<<<<

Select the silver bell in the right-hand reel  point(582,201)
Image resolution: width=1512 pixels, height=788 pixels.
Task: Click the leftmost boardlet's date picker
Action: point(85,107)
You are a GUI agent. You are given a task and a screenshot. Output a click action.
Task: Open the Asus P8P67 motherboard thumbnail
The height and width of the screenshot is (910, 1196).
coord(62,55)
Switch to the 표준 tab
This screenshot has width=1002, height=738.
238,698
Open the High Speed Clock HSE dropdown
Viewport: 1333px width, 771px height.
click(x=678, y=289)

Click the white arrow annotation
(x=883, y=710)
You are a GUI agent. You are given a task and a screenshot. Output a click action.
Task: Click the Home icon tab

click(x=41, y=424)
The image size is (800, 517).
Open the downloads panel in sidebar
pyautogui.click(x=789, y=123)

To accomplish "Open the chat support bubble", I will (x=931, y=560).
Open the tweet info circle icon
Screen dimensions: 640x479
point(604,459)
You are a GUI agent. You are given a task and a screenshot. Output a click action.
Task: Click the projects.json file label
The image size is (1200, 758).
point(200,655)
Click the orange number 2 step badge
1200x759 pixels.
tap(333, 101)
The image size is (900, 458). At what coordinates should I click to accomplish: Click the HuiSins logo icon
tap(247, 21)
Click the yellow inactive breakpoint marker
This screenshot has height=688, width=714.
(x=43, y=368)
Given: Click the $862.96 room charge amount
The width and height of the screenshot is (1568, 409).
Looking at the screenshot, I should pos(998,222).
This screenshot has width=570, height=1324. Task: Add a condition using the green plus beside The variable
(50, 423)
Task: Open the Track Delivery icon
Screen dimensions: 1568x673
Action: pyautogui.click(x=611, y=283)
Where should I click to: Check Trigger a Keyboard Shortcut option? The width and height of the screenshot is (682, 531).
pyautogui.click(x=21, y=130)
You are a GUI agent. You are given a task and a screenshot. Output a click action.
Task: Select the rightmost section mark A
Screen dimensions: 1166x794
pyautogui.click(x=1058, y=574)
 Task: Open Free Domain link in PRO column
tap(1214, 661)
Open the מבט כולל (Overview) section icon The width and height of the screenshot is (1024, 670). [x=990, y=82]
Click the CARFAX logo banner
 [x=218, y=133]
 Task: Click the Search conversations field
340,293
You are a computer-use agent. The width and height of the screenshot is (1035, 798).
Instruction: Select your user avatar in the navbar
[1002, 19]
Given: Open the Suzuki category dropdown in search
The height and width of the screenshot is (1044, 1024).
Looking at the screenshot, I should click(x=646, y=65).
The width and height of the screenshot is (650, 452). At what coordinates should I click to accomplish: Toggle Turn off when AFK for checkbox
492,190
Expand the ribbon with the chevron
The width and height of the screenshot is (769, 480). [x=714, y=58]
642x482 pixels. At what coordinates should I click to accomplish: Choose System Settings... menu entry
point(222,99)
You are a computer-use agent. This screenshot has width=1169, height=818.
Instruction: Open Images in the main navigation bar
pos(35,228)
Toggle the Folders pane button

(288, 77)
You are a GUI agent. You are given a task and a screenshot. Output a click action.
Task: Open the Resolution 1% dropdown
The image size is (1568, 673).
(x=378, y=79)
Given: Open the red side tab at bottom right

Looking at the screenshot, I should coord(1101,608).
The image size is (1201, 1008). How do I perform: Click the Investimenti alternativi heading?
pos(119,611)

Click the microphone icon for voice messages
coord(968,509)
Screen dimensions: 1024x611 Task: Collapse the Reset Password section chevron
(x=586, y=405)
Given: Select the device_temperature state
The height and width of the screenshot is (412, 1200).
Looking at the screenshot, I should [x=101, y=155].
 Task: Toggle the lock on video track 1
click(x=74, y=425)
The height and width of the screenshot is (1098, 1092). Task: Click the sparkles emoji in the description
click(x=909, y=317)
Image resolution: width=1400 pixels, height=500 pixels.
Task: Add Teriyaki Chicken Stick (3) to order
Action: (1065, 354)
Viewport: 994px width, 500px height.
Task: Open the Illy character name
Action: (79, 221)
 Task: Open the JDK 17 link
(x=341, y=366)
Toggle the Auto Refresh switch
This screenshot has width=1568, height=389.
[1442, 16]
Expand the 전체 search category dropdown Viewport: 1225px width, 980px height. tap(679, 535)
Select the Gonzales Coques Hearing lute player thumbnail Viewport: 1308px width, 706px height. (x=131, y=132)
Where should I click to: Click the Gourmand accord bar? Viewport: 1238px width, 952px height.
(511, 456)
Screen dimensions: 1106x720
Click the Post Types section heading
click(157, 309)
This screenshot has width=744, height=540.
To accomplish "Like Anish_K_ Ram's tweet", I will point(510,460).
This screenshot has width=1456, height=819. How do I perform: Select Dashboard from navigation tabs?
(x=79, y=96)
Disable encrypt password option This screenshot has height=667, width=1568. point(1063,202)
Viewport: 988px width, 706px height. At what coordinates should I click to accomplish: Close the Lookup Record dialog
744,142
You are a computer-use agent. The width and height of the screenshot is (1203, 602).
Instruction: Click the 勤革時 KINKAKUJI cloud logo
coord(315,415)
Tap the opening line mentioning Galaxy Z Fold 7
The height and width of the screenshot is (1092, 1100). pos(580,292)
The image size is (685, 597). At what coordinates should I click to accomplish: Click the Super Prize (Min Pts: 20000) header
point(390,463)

>>>>

• **Directions**: Quote the data above verbatim from its first line to the line that includes "Open the High Speed Clock HSE dropdown", with both boundary lines retained.

• **Answer to the exercise**:
Select the silver bell in the right-hand reel  point(582,201)
Image resolution: width=1512 pixels, height=788 pixels.
Task: Click the leftmost boardlet's date picker
Action: point(85,107)
You are a GUI agent. You are given a task and a screenshot. Output a click action.
Task: Open the Asus P8P67 motherboard thumbnail
The height and width of the screenshot is (910, 1196).
coord(62,55)
Switch to the 표준 tab
This screenshot has width=1002, height=738.
238,698
Open the High Speed Clock HSE dropdown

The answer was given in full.